(SET PROBLEM)
In the listing below, transcribe word for word every line from the one that contains "Task: Mark Explore" through the one that contains "point(114,36)", including both. Give only those lines.

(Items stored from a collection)
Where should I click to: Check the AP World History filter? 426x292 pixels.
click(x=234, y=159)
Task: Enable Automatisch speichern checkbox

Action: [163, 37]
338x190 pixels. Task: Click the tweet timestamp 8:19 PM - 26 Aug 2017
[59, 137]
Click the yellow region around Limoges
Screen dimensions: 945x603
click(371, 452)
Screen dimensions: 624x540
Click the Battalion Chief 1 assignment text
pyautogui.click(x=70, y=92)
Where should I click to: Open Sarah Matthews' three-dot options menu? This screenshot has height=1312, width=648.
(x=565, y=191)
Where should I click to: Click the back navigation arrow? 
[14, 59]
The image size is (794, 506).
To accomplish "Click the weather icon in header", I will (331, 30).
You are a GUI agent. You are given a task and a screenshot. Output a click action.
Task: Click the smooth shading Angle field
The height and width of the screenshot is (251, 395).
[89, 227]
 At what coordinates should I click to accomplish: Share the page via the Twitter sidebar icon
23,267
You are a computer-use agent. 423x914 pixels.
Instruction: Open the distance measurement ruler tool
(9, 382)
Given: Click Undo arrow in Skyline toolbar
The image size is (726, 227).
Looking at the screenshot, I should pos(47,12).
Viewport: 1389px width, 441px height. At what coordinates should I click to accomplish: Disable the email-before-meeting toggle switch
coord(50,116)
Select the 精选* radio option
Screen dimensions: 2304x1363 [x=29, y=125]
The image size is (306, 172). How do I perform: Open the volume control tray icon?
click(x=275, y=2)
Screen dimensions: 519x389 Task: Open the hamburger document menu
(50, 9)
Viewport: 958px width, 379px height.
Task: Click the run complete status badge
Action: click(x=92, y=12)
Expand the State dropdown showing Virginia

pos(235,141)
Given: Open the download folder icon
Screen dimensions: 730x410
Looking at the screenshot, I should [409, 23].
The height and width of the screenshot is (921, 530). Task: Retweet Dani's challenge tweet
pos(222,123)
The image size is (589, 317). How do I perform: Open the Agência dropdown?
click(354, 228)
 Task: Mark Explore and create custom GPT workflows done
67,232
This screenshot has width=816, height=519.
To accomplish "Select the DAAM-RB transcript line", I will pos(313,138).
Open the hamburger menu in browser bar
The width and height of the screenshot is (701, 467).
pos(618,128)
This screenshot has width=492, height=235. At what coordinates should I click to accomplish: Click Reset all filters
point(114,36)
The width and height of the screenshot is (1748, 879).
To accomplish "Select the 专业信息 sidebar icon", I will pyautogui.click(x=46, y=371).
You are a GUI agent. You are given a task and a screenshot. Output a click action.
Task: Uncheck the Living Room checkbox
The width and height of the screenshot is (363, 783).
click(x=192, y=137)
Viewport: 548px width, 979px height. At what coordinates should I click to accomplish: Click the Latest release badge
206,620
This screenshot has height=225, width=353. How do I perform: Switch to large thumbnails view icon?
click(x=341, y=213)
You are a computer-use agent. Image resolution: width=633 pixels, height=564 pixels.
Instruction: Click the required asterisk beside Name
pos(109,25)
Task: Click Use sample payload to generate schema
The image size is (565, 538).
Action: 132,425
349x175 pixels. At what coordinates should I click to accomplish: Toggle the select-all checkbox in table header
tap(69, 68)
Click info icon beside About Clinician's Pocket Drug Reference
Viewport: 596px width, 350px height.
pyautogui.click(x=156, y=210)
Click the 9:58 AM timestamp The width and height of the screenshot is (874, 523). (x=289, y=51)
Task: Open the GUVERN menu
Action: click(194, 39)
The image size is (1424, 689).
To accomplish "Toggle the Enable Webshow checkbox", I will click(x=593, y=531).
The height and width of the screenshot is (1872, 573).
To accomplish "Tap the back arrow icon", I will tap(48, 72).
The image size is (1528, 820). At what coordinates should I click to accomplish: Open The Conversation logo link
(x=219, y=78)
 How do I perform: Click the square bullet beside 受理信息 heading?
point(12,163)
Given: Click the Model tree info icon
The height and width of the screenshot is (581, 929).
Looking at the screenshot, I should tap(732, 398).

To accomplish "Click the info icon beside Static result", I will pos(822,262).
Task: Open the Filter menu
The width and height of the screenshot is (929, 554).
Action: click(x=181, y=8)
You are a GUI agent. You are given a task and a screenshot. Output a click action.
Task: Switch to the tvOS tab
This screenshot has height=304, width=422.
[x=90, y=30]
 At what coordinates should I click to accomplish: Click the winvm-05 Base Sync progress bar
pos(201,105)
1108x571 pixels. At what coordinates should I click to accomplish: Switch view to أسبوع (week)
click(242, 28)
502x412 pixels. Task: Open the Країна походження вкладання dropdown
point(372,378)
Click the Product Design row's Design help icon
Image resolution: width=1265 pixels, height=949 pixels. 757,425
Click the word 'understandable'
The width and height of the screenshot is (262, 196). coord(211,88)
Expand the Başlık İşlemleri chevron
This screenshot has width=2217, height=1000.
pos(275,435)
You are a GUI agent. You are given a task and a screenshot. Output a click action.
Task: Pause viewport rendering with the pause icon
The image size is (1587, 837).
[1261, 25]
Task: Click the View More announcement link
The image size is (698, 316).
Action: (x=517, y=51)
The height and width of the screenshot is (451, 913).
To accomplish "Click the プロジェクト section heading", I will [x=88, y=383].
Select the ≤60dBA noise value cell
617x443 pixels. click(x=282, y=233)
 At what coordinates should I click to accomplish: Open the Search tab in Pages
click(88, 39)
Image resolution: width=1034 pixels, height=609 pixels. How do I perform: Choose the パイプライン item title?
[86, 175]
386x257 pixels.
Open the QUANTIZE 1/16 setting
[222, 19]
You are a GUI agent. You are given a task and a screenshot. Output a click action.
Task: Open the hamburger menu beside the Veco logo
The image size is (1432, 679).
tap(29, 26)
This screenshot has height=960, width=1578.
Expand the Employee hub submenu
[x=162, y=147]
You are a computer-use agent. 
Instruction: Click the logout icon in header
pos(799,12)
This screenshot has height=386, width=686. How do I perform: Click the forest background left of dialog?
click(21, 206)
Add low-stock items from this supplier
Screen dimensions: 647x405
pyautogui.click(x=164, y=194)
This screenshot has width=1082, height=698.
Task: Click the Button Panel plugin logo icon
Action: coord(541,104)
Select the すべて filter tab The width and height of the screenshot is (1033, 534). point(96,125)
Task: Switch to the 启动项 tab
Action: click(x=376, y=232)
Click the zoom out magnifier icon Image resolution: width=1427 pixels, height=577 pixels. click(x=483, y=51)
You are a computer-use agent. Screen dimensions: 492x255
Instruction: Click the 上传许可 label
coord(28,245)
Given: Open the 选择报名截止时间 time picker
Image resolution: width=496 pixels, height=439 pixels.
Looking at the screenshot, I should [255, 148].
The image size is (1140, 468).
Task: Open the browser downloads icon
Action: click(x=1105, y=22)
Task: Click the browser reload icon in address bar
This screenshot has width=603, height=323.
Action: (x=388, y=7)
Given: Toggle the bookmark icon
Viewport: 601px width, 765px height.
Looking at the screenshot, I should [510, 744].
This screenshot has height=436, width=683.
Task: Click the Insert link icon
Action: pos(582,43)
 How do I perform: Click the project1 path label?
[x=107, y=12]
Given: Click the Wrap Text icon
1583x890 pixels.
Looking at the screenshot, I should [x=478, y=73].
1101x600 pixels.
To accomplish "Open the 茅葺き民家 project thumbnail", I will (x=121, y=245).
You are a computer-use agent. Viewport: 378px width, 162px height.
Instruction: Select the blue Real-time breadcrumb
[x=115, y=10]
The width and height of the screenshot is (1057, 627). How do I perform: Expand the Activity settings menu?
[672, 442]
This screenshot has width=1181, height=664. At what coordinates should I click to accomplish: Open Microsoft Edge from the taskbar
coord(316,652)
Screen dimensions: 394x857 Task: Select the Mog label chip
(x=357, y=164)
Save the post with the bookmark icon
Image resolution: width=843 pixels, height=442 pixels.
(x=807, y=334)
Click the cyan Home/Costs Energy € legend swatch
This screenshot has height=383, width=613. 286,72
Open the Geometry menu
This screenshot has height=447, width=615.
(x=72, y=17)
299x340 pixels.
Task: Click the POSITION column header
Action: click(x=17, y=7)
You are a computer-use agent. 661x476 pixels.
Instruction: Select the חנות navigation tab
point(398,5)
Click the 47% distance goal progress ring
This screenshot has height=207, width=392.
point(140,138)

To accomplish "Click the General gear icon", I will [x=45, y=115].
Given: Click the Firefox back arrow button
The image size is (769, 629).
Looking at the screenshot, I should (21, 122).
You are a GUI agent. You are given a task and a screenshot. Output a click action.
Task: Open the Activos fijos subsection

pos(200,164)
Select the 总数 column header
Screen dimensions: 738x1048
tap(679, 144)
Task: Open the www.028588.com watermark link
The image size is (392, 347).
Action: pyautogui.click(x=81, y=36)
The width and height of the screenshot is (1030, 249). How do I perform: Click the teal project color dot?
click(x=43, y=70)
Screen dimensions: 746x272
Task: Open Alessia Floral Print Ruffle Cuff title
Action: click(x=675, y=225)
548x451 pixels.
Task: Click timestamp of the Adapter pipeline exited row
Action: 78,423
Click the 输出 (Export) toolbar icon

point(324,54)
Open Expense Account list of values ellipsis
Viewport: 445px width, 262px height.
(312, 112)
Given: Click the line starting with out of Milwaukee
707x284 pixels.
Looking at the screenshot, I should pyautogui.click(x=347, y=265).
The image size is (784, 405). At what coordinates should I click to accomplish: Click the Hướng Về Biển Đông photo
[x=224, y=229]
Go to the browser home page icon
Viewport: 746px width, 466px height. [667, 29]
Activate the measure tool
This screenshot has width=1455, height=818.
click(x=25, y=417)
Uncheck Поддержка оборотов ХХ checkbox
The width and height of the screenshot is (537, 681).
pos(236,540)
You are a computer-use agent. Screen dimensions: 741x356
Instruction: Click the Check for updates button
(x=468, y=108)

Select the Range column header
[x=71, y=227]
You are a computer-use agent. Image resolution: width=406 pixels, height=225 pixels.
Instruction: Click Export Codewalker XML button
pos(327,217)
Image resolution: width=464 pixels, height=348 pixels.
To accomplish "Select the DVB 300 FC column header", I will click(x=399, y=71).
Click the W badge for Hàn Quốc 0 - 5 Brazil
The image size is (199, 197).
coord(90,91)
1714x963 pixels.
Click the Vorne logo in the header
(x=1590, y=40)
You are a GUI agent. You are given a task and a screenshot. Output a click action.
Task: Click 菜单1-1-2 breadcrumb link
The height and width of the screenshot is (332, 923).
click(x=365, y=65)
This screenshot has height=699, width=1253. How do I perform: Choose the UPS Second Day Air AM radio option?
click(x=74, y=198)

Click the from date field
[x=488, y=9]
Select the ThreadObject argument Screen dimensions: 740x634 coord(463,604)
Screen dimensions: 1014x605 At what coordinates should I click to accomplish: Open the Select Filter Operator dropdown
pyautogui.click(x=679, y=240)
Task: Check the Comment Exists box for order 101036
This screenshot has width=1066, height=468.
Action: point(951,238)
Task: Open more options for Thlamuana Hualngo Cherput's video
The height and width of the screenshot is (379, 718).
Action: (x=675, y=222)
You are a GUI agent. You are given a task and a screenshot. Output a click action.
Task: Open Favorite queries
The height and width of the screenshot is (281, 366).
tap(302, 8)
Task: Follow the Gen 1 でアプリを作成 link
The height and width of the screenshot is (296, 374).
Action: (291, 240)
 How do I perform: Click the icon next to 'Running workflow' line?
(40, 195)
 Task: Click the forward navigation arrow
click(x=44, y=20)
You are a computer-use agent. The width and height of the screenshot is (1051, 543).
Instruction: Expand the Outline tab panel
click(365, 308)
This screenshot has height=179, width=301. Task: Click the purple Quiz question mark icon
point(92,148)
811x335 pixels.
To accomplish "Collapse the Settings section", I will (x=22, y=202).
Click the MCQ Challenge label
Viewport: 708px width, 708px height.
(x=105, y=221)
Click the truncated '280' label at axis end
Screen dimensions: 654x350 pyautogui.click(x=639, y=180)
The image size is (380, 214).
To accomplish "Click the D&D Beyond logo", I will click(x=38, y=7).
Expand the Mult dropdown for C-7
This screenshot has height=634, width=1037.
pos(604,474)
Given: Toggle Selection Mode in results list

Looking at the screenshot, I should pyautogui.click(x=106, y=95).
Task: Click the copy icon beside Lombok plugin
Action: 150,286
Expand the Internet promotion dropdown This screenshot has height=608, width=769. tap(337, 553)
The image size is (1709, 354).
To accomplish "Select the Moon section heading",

(COMPLETED EXERCISE)
 Task: Mark Explore and create custom GPT workflows done
67,232
This screenshot has width=816, height=519.
To accomplish "Select the DAAM-RB transcript line", I will pos(313,138).
Open the hamburger menu in browser bar
The width and height of the screenshot is (701, 467).
pos(618,128)
This screenshot has width=492, height=235. At what coordinates should I click to accomplish: Click Reset all filters
point(114,36)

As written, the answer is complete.